Recently, I have been contacted by journalists and asked more or less the same question: How big the magnitude of the catastrophe could we expect in Africa? Not how to avoid it. As I was interviewed by the national Swiss channel, I stated that there was only one respirator for twelve million inhabitants in Guinea. In a region where the majority of people work as daily wage laborers, lockdown measures equal starving for most of them. Moreover, by April, the rate of attendance at local health-care institutions had dramatically dropped.[2] People remembered Ebola. They were afraid to be screened as positive for COVID-19, as the quarantine units had left a terrible memory. A difficult situation seemed to be on the road. Still, after one week, my interview wasn’t yet on air. As the journalist excused himself: with all that was happening in Switzerland and Europe right now, he had a hard time imposing an international case on the news.

Inhabitants of Conakry, inhabitants of Seine-Saint-Denis, low-wage female cashiers all around Europe—all share the same structural fate as a global triage operates around class, race, and gender. COVID-19, as Ebola, did not create this situation, but enlightens it. Following Alia al Saji (2013) and Fratz Fanon (1952), these recent outbreaks epitomized the “lateness” that characterizes racialized, gendered, and other invisible lives—born into a world where there are no possibilities because all of them have been allocated already to more-valuable lives. Today, European countries are slowly reopening. Most governments said that we avoided the catastrophe. But do we all?

REFERENCES CITED
Arendt, Hannah. (1958) 1998. The Human Condition. Chicago: Chicago University Press.

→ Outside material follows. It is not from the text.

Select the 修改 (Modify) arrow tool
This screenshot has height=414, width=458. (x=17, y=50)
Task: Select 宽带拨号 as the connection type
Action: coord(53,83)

Canguilhem, Georges. 1966. Le normal et le pathologique. Paris: Presses Universitaires de France.

Fassin, Didier. 2018. Life: A Critical User’s Manual. Hoboken: John Wiley & Sons.

Gomez‐Temesio, Veronica. 2018. “Outliving Death: Ebola, Zombies, and the Politics of Saving Lives.” American Anthropologist 120 (4): 738–51.

Gordon, Avery. (1997) 2008. Ghostly Matters: Haunting and the Sociological Imagination. Minneapolis: University of Minnesota Press.

Kantorowicz, Ernst H. 1951. “Pro Patria Mori in Medieval Political Thought.” The American Historical Review 56 (3): 472–92.

Stoler, Ann Laura. 2016. Duress: Imperial Durabilities in Our Times. Durham, NC: Duke University Press.

NOTES
[1] See: https://www.lemonde.fr/planete/article/2020/04/04/coronavirus-la-seine-saint-denis-confrontee-a-une-inquietante-surmortalite_6035555_3244.html.

[2] These rough figures were given to me by my colleague Frédéric Le Marcis, Ecole Normale Supérieure de Lyon and Institut de Recherche pour le Développement, France. He is currently conducting fieldwork in Guinea.